В Персии Алексей Петрович придавал большое значение своей внешности, внушительность которой он умело эксплуатировал, тут, конечно, был элемент рисовки, смягченный самоиронией, но – не только.
Еще 26 января 1817 года он писал Закревскому: “Азиатцев поражают наружности! Я как представлю пред них свою фигуру в 9-ть вершков ростом и с широкими плечами, так они и думают, что я настоящий начальник, и что в назначении моем не одна была воля Государя, но и самый произвол небес. Прибавь к сему три звезды и пасмурную рожу – все трепещут!”
В Персии он окончательно убедился в магическом воздействии своей внешности.
Но если чеченцы и в самом деле опасались прибытия главнокомандующего, то вряд ли только по причине его грозного вида. Ермолов умело пользовался тем, что слухи на Кавказе распространялись быстро и в гипертрофированном виде. Его угрозы, сопряженные с концентрацией войск, доходили до них и воспринимались всерьез.

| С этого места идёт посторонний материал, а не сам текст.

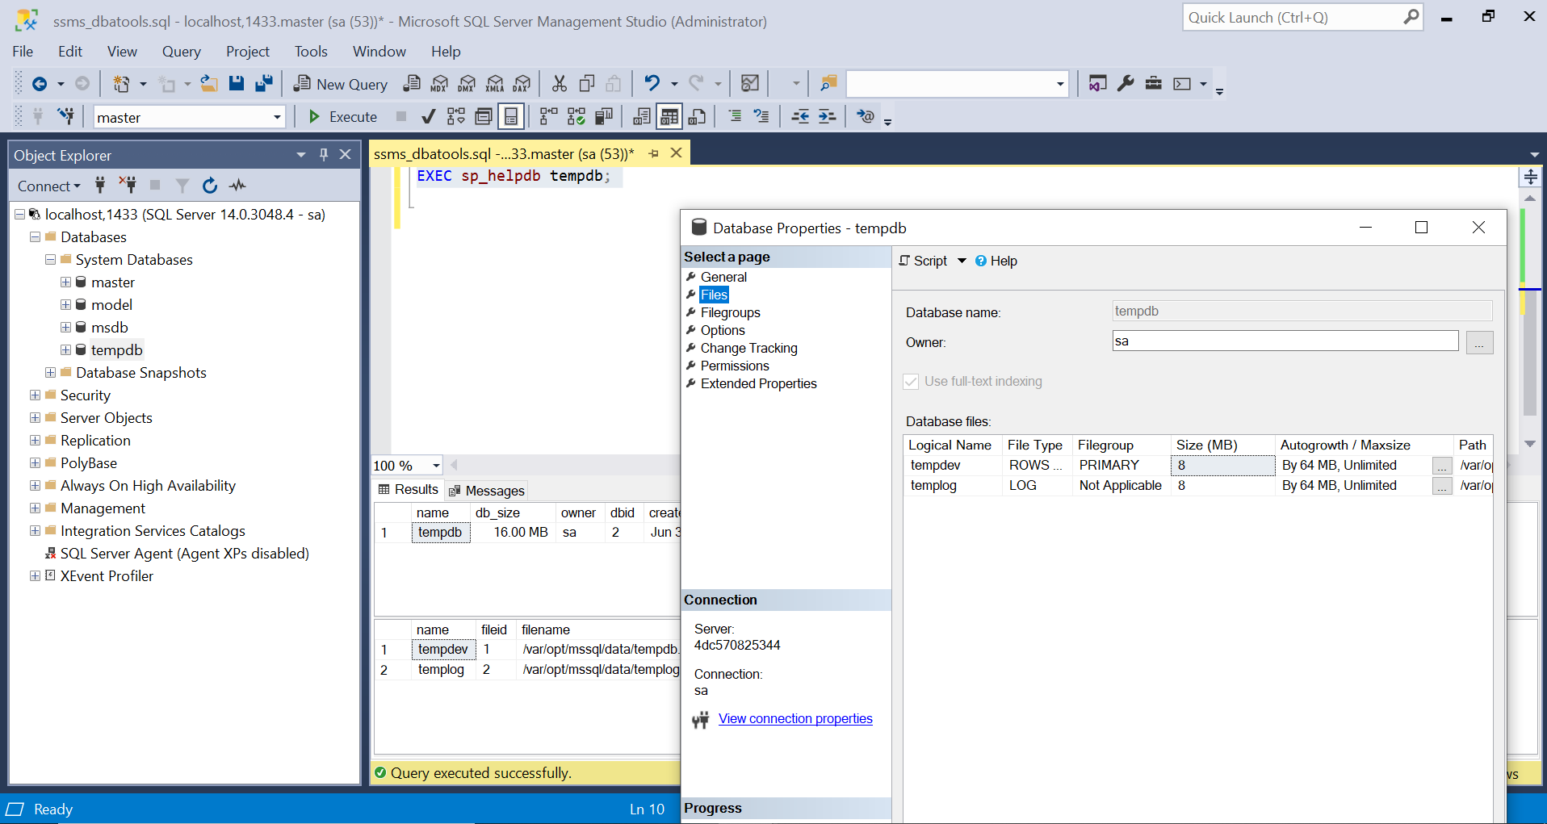Screen dimensions: 1547x824
Task: Select the tempdev row size cell
Action: click(x=1222, y=465)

Сообщив Закревскому о “трепете” чеченцев, Алексей Петрович продолжал:
Ближайшие из них, которых постигнуть может казнь, чрезвычайно покорны, возят мне в лагерь хворост и 500 повозок с Терека перевозят мне провиант безденежно. Живущие за Сунжею присылали уже старшин просить позволения жить безмятежно и в безопасности. Ответ мой: отдайтевсех русских пленных, и тогда стану говорить с вами, и можете надеяться пощады и милости.
Как мы знаем, истинные намерения его были совершенно иными, и чеченцы об этом догадывались. Ермолову нужны были плодородные земли на плоскости и совершенно не нужны были под боком воинственные чеченцы, отнюдь не считавшие священными свои договоренности с неверными.
Я успел уверить их, что не Сунжа есть главным моим предметом, но что в сердце земли их устрою я крепость. Между тем, бегут из-за Сунжи многие деревни, жен и детей увозят в горы, бросают хозяйства и в душе отчаяние. Я весьма готов на то, что мне пленных не отдадут, особливо таких, которые уже переменили закон, обженились и имеют детей и сему причиною будет надежда их на высокие в Сунже воды и на лес густым листом покрытый; спадут и воды, и листья, главнейшая их оборона и увижу я их покорнейшими. Между тем уже обещают продать мне строевой лес для крепости или по крайней мере до того дойти надеюсь, что допустят мне вырубить оный без большой опасности. Как бы переменили они мнение свое, если бы узнали, что мне нет никакой пользы идти за Сунжу и что я даже того сделать не могу, ибо три четверти людей моих так молоды и недавно в службе, что не видывали неприятеля, и таковых не приуча несколько прежде не поведу я против зверей, каковы чеченцы и которых сама крайность призовет к обороне. Я избрал вернейшую систему. Позволю им храбриться и между тем буду строить крепости. Во все продолжение лета простоят они под ружьем и в робкой осторожности, ни жать хлеба, ни сена возить нельзя будет и семейства их, скитаясь в горах, удалены будут от хозяйства. Настигнет глубокая осень, у меня будут крепости, у них не будет хлеба, обнажится лес и не будет защиты – осторожность утомит их; река Сунжа будет глубиною по колено и от крепостей моих до самых злодейских селений не далее 20 или 25 верст. Тогда я буду господствовать и заплатим за слезы и кровь русскую, пролитые разбойниками.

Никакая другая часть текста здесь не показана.